**WHAT IS REQUIRED:** All of the data should be given again word for word, though the images are to be left out.

(DATA SHOWN)

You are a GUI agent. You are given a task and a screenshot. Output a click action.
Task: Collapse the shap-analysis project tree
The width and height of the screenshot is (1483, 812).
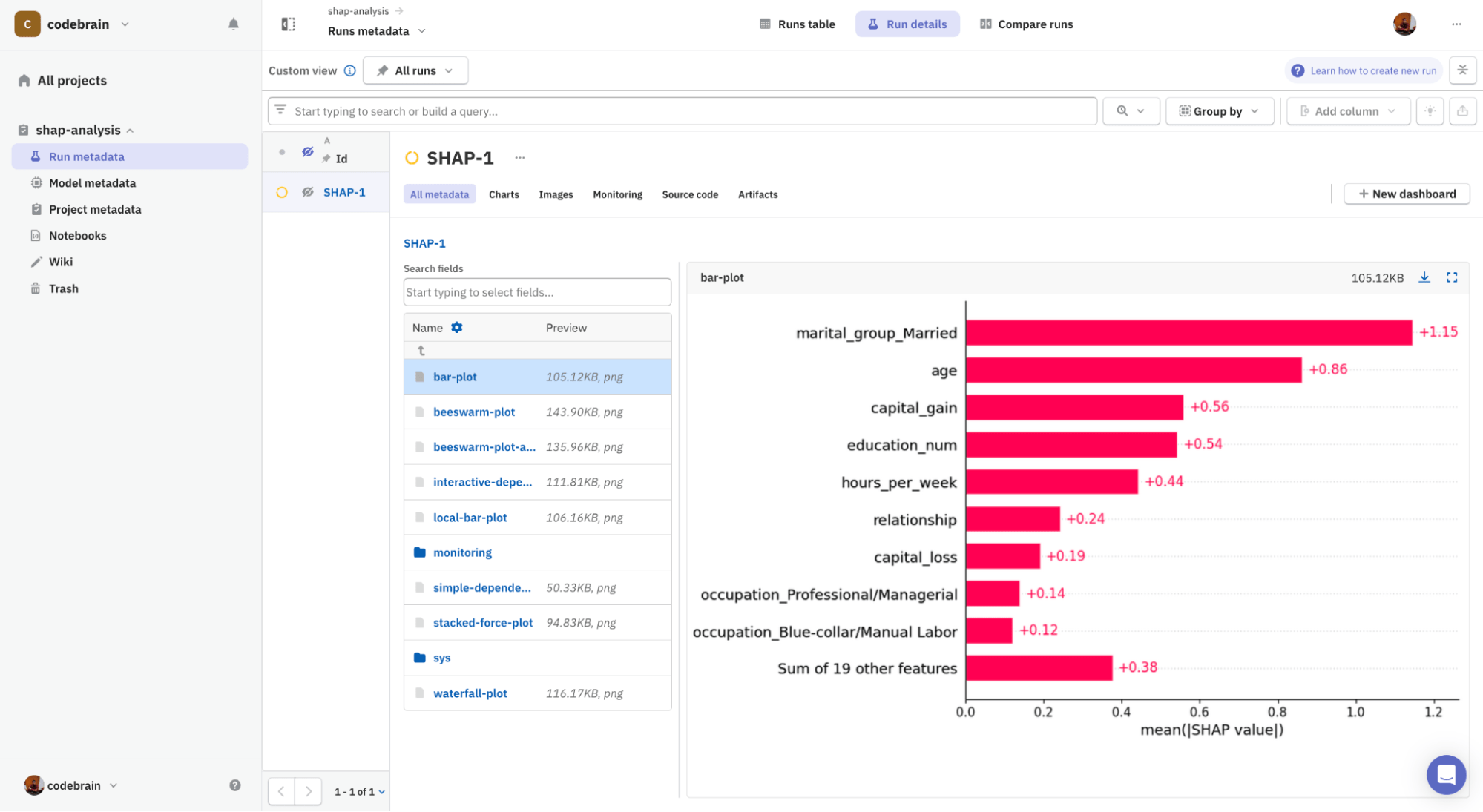(131, 130)
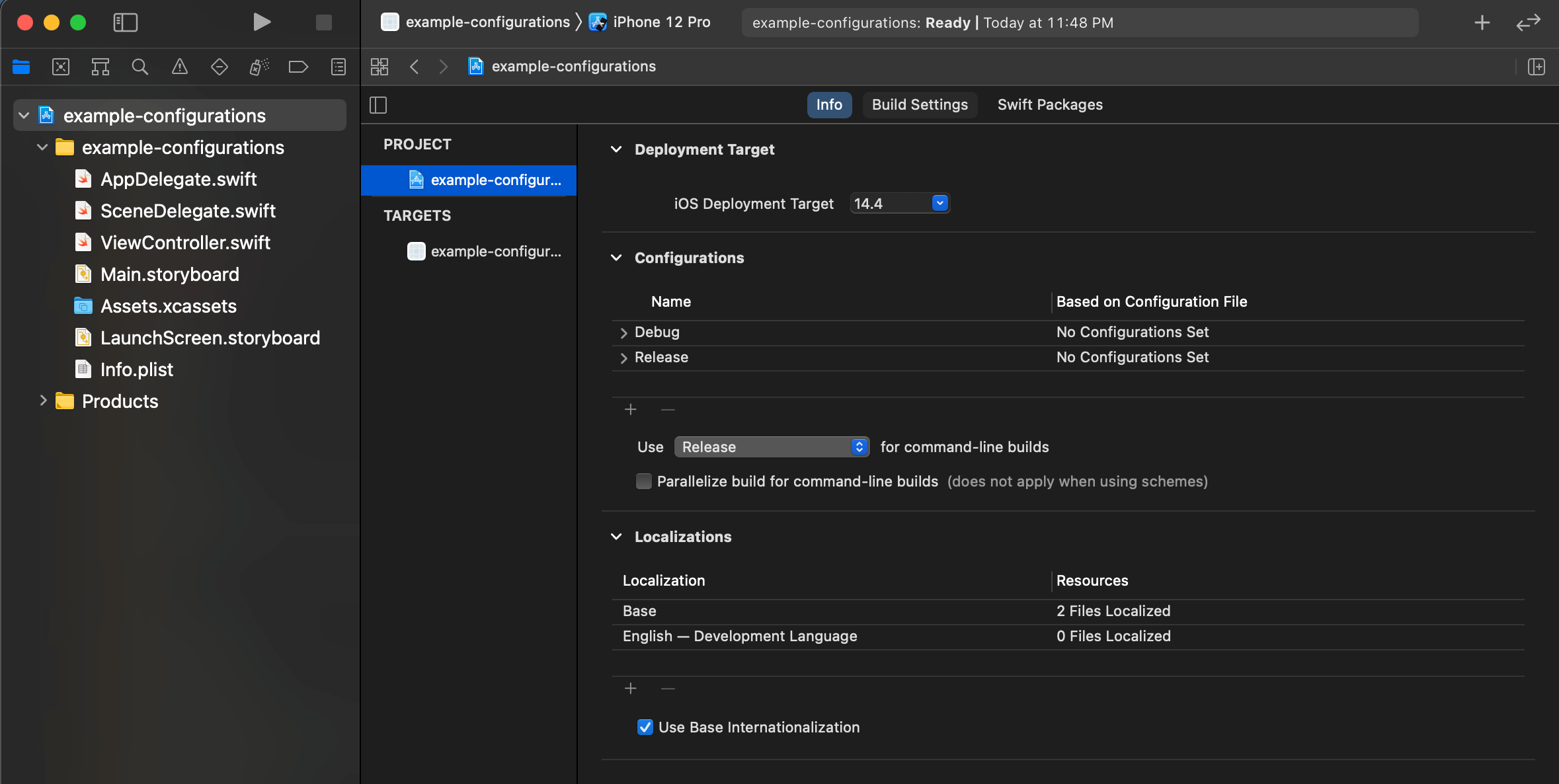Uncheck Use Base Internationalization

(x=645, y=727)
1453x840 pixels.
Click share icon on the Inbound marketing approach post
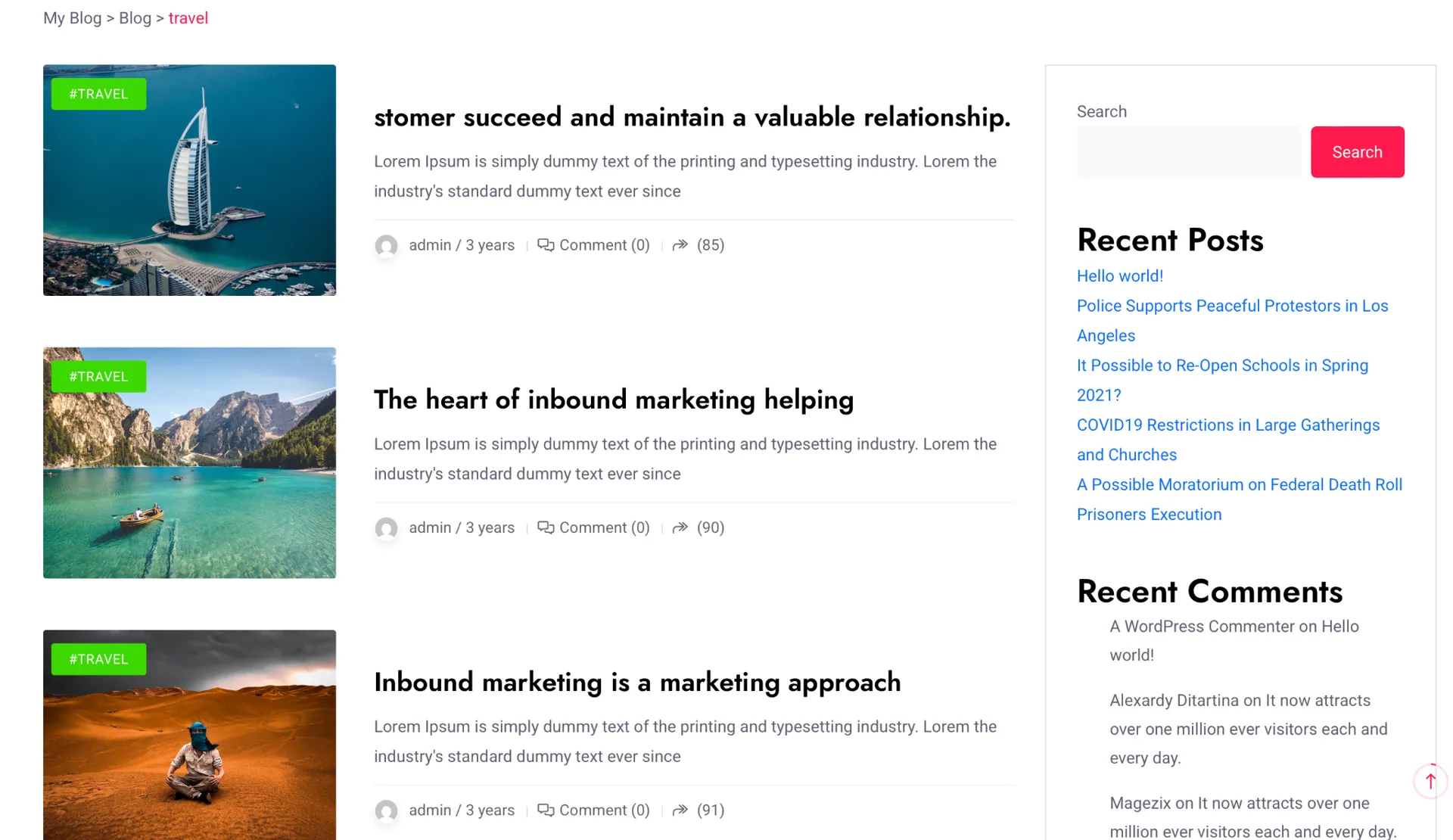[680, 810]
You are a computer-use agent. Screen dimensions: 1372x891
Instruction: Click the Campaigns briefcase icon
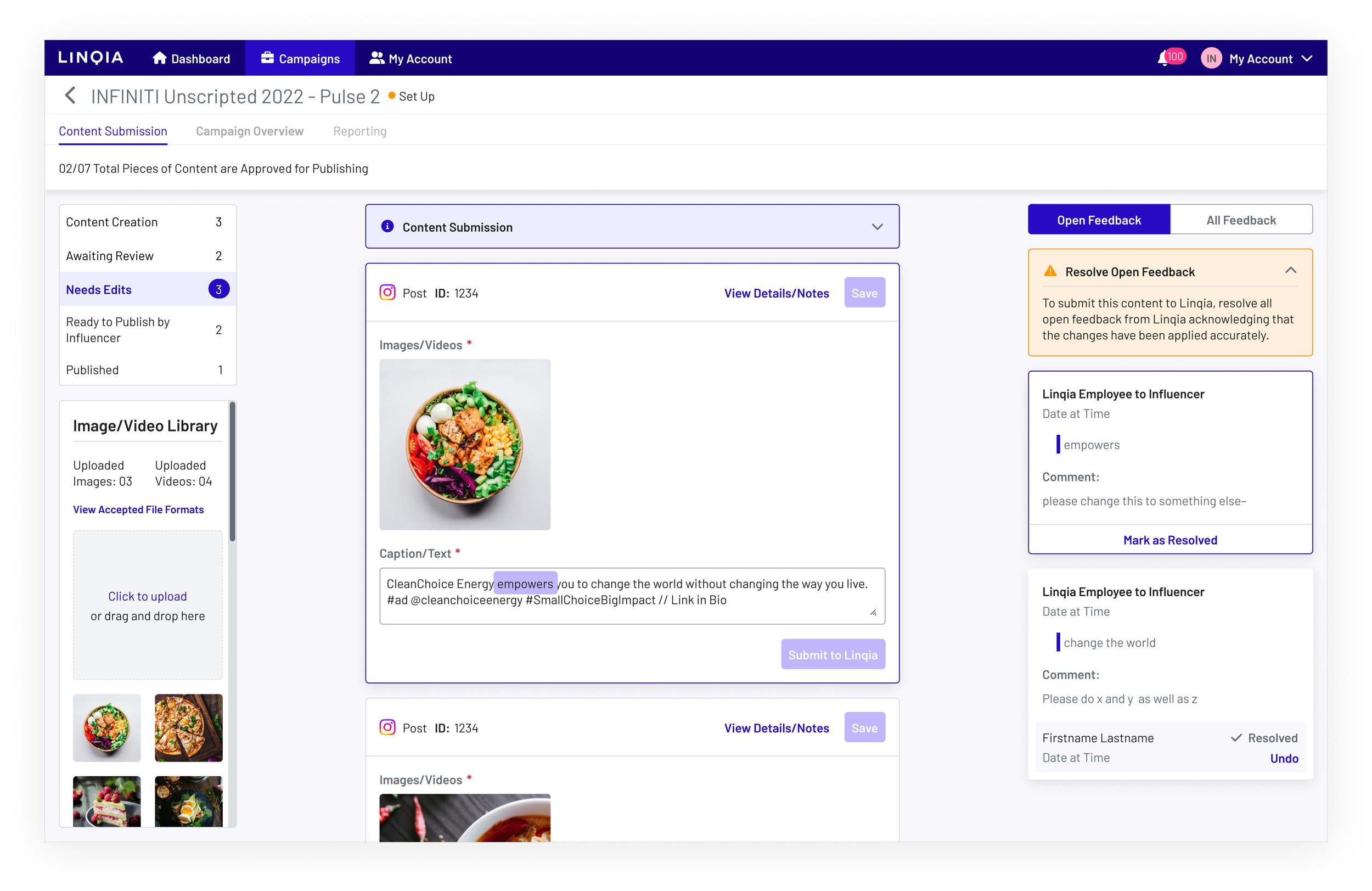coord(267,58)
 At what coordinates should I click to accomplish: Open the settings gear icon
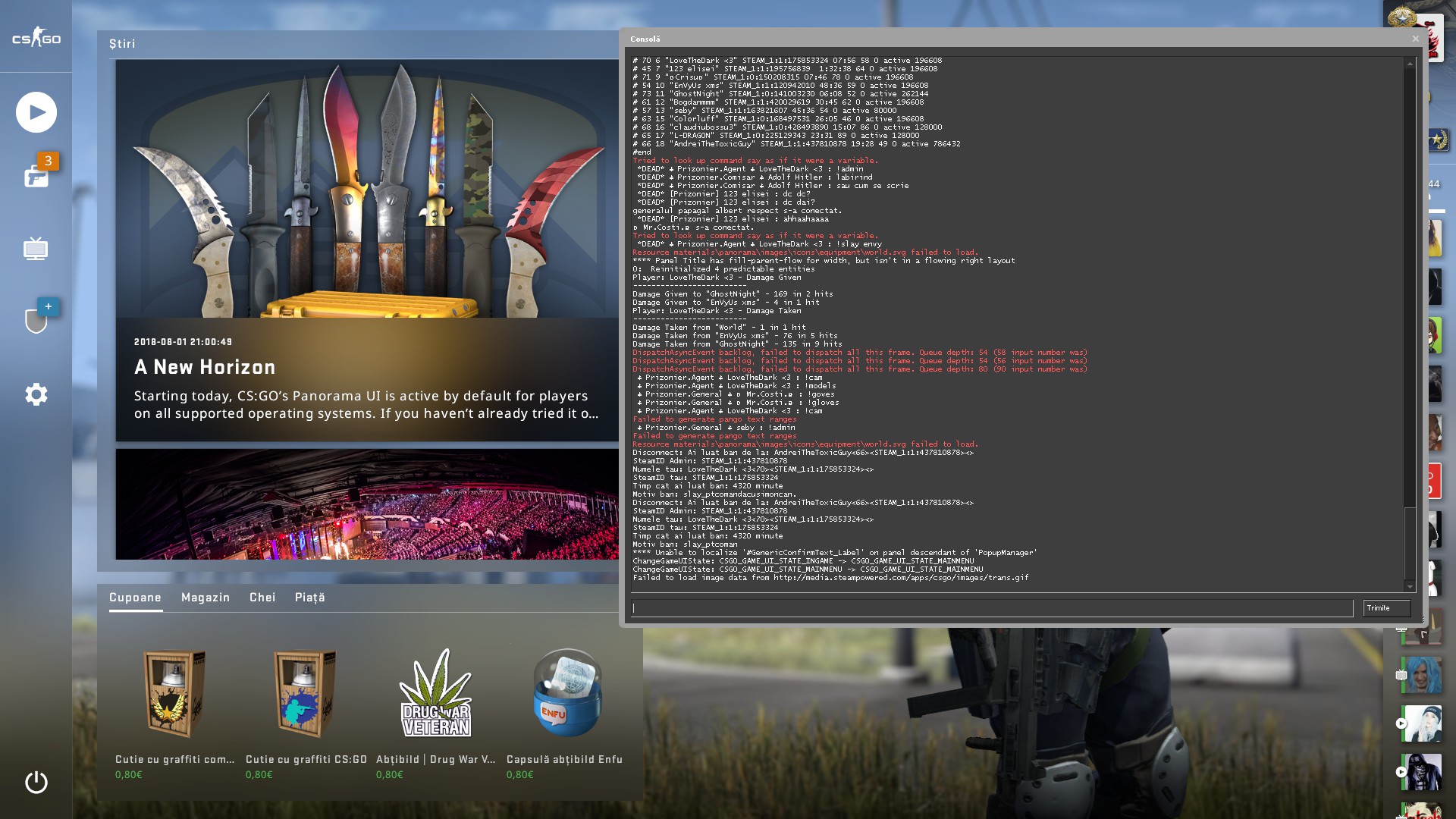[x=36, y=394]
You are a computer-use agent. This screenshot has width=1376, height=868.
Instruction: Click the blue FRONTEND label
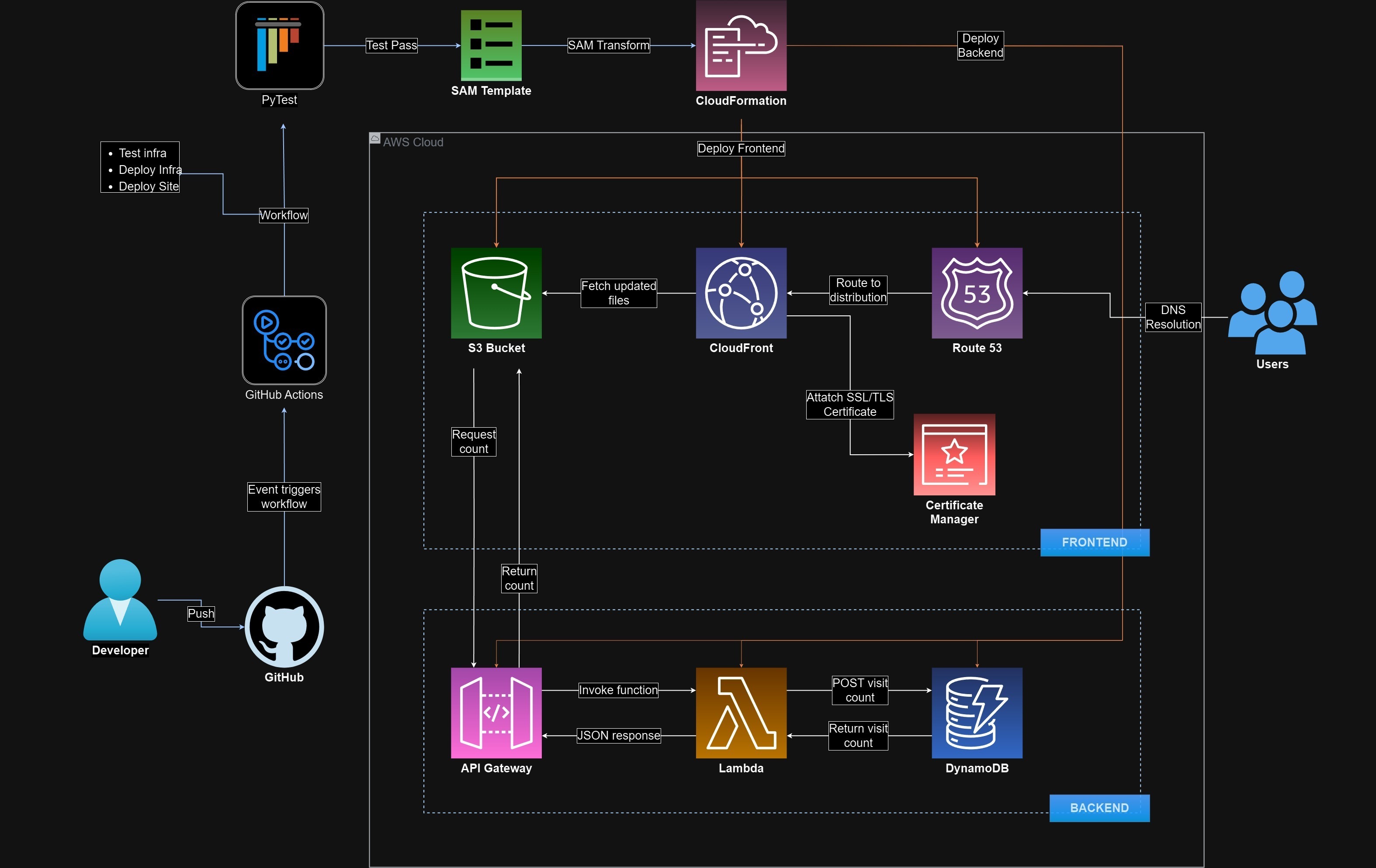[x=1094, y=542]

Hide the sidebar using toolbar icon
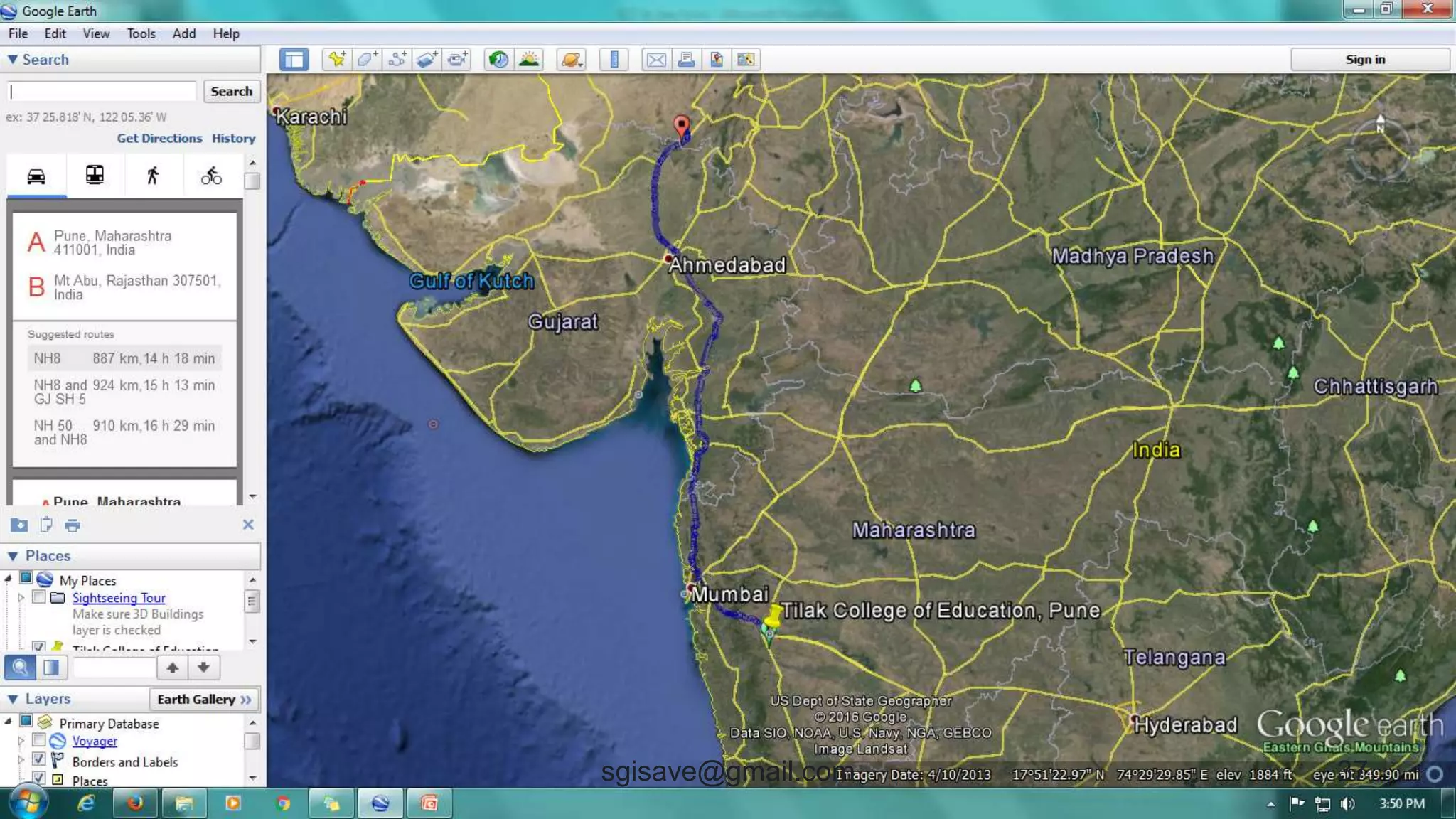tap(294, 59)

(End DATA SHOWN)

**EXERCISE SOLUTION:**
You are a GUI agent. You are given a task and a screenshot. Output a click action.
Task: Collapse the shap-analysis project tree
The width and height of the screenshot is (1483, 812).
(131, 130)
Uncheck Use Base Internationalization

(x=645, y=727)
1453x840 pixels.
Click share icon on the Inbound marketing approach post
[680, 810]
You are a computer-use agent. Screen dimensions: 1372x891
Instruction: Click the Campaigns briefcase icon
coord(267,58)
 At what coordinates should I click to accomplish: Open the settings gear icon
[x=36, y=394]
You are a computer-use agent. This screenshot has width=1376, height=868.
Instruction: Click the blue FRONTEND label
[x=1094, y=542]

Hide the sidebar using toolbar icon
tap(294, 59)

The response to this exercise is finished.